— Start DATA SUPPLIED —

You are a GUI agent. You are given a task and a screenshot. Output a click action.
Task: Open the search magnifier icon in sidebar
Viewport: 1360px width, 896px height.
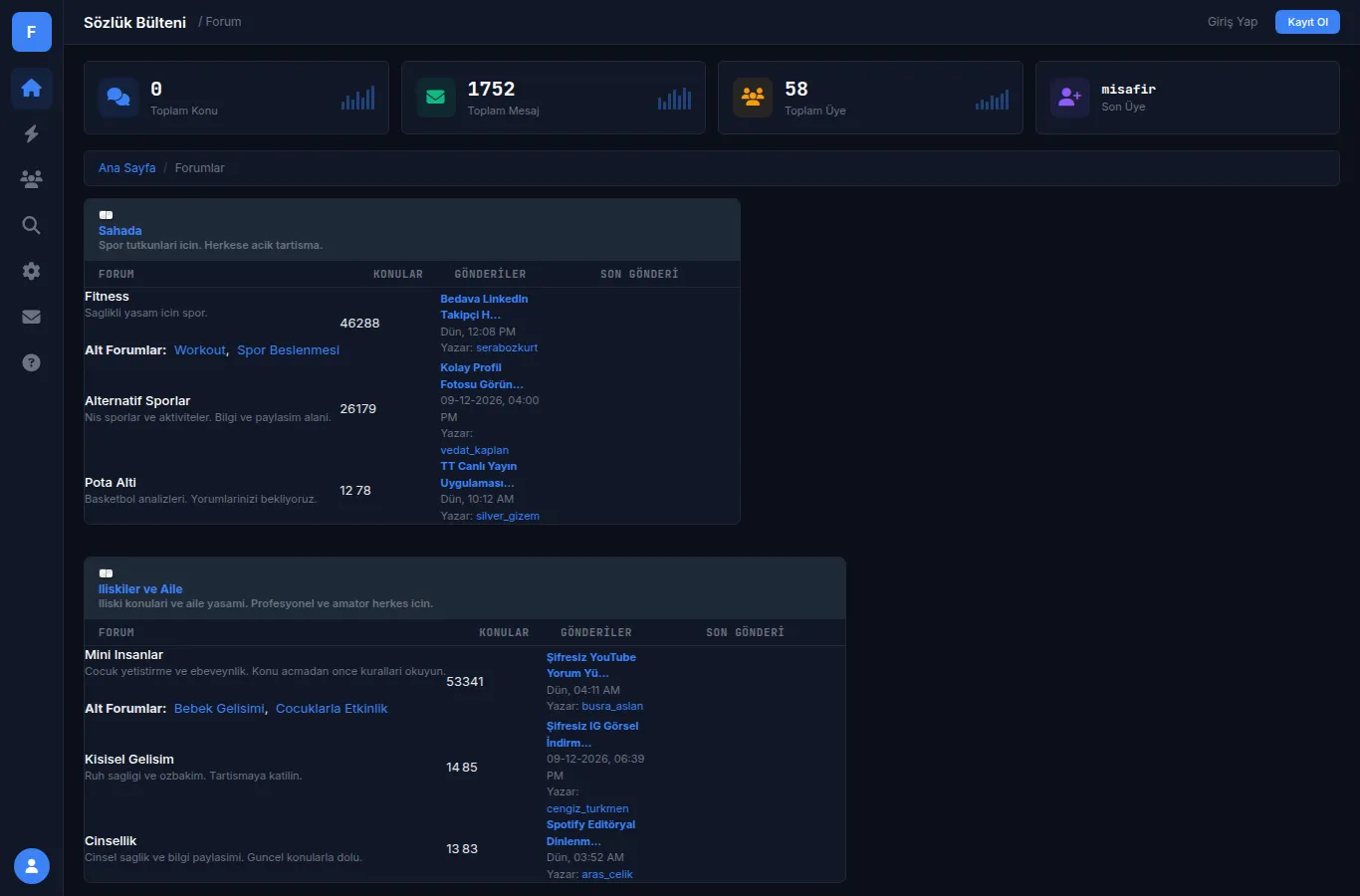[32, 225]
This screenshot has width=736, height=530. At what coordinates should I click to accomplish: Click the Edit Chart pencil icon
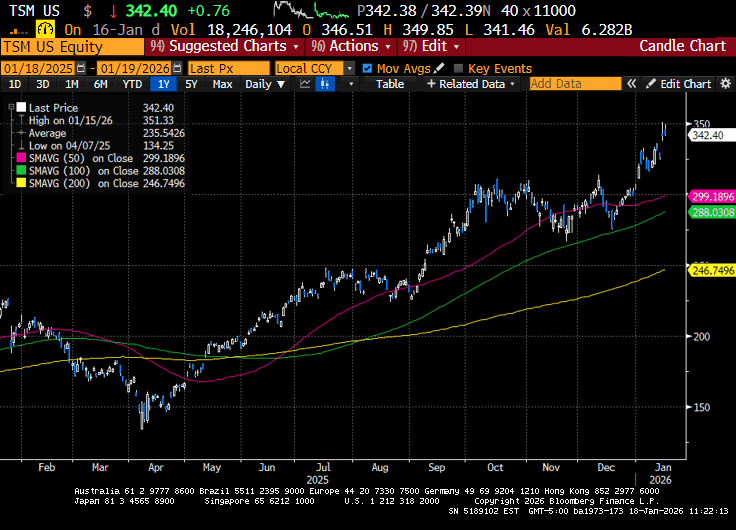tap(651, 84)
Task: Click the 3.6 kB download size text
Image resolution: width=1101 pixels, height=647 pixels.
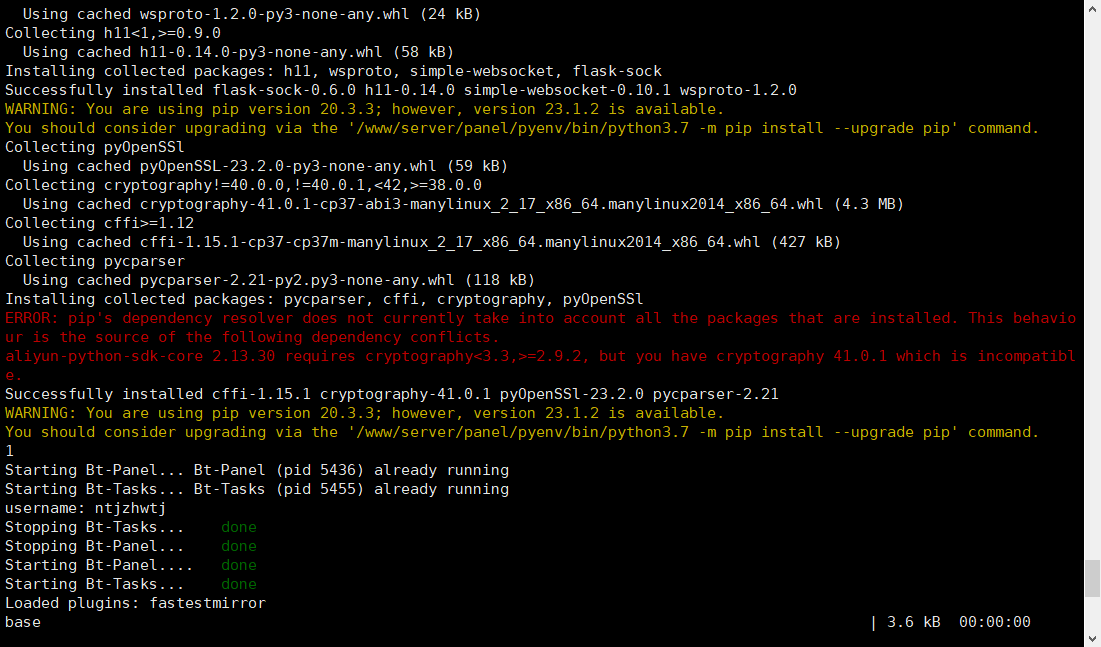Action: point(914,622)
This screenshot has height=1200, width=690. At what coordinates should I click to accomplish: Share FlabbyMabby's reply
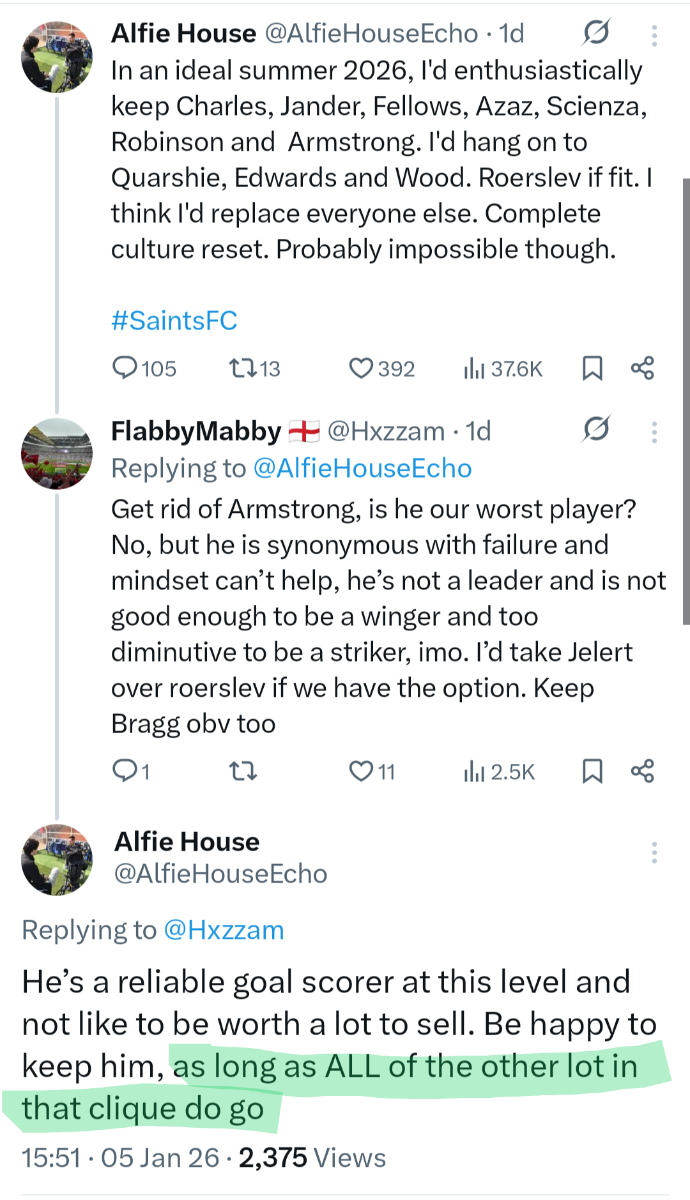pos(643,771)
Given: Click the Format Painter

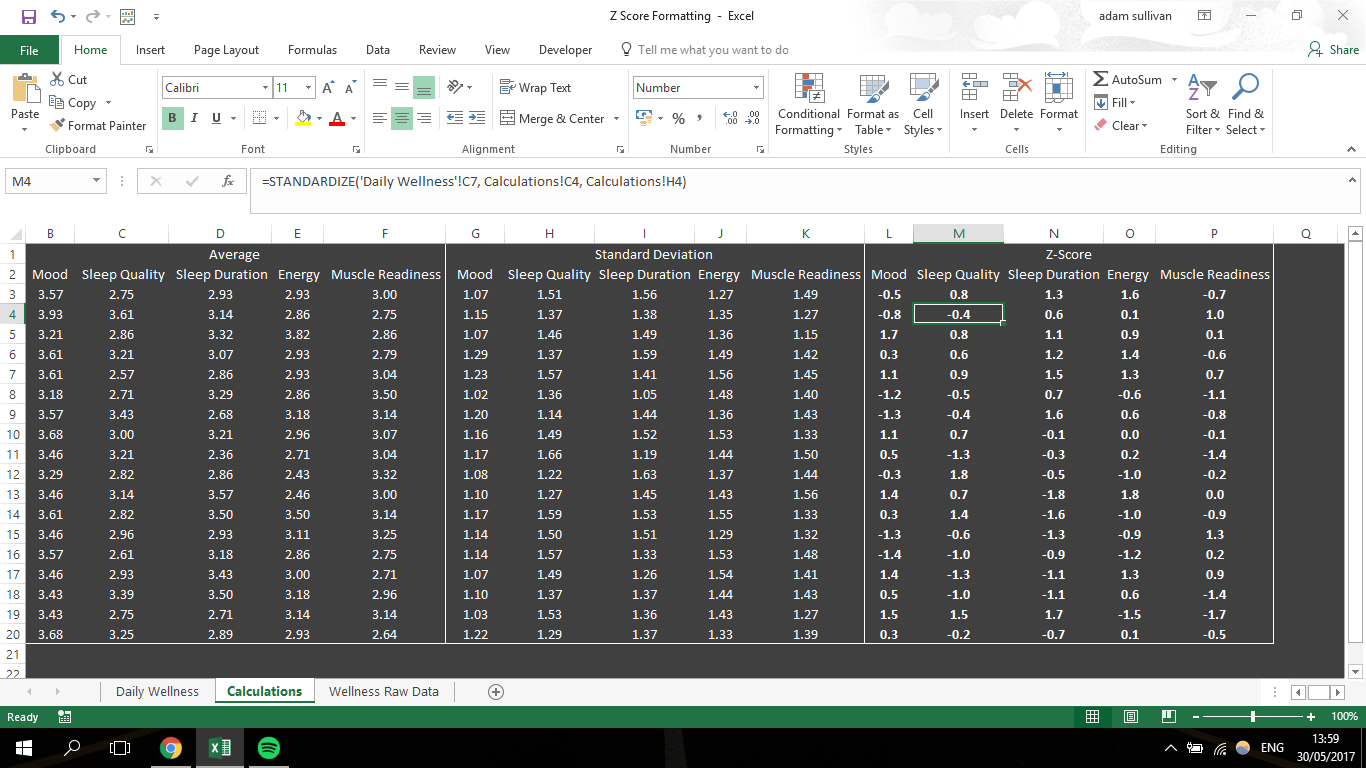Looking at the screenshot, I should (98, 126).
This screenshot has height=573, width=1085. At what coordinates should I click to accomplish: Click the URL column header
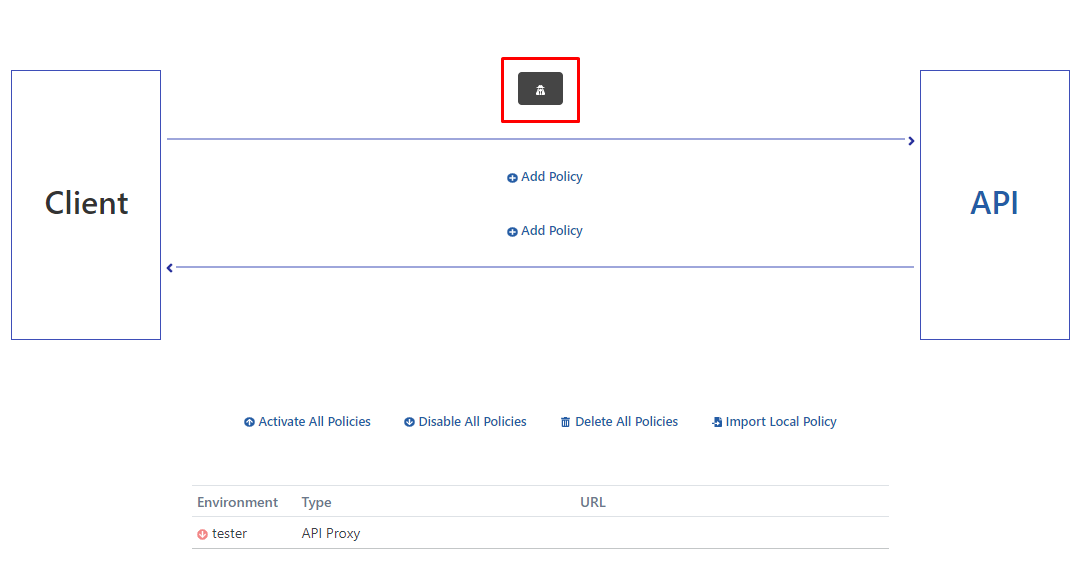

— End DATA SUPPLIED —

* [DIRECTION] Please render the listing above as a numbered list with one item per line, skipping blank lines and leaving out the pictures.

* [WRITTEN SOLUTION]
1. You are a GUI agent. You are given a task and a screenshot. Output a click action.
2. Task: Open the search magnifier icon in sidebar
3. Viewport: 1360px width, 896px height.
4. [32, 225]
5. This screenshot has width=736, height=530. At what coordinates should I click to accomplish: Click the Edit Chart pencil icon
6. tap(651, 84)
7. Task: Click the 3.6 kB download size text
8. Image resolution: width=1101 pixels, height=647 pixels.
9. Action: point(914,622)
10. This screenshot has height=1200, width=690. At what coordinates should I click to accomplish: Share FlabbyMabby's reply
11. pos(643,771)
12. Given: Click the Format Painter
13. Looking at the screenshot, I should (98, 126).
14. This screenshot has height=573, width=1085. At what coordinates should I click to accomplish: Click the URL column header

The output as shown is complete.